_Provided entries_

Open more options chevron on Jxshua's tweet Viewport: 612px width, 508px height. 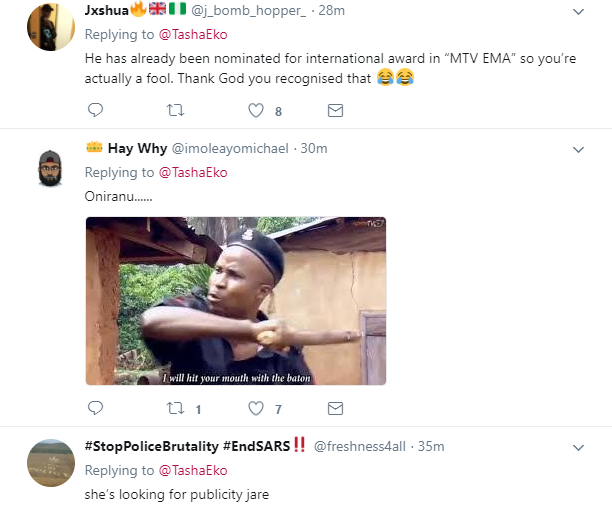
==
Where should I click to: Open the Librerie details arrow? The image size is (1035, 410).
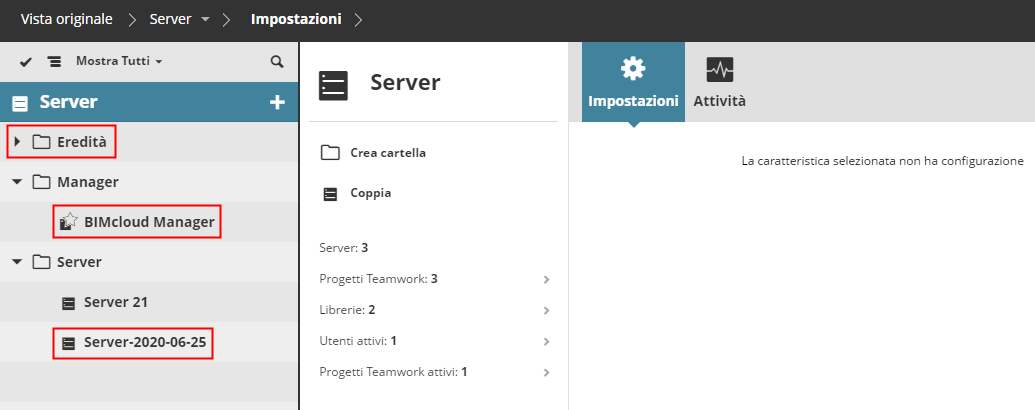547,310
---
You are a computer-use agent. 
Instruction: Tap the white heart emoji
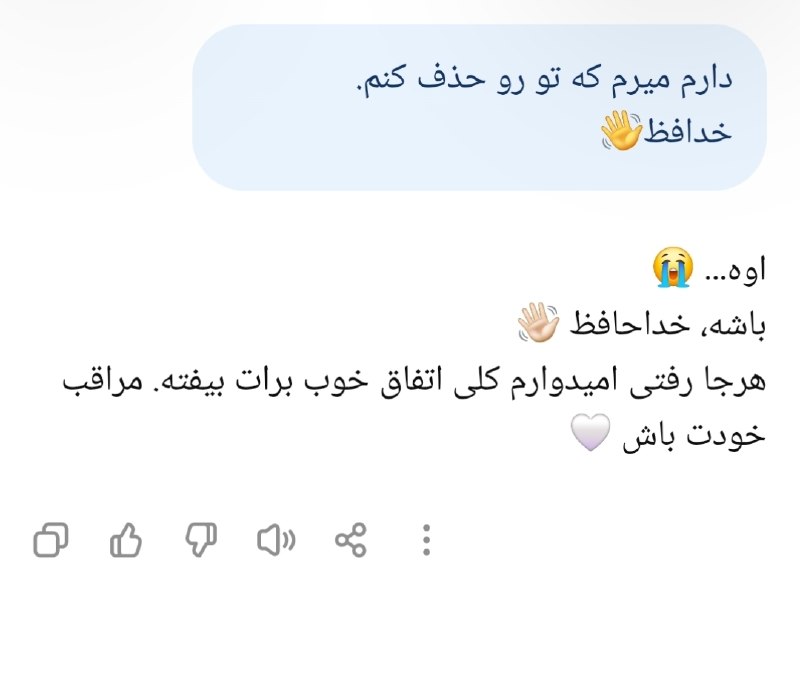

_Your assignment_
Only the lines from the one containing "You are a computer-use agent." through the one containing "Instruction: Tap the white heart emoji" are to be retyped, both boundary lines included, with no other material.

_Result for this task_
You are a computer-use agent. 
Instruction: Tap the white heart emoji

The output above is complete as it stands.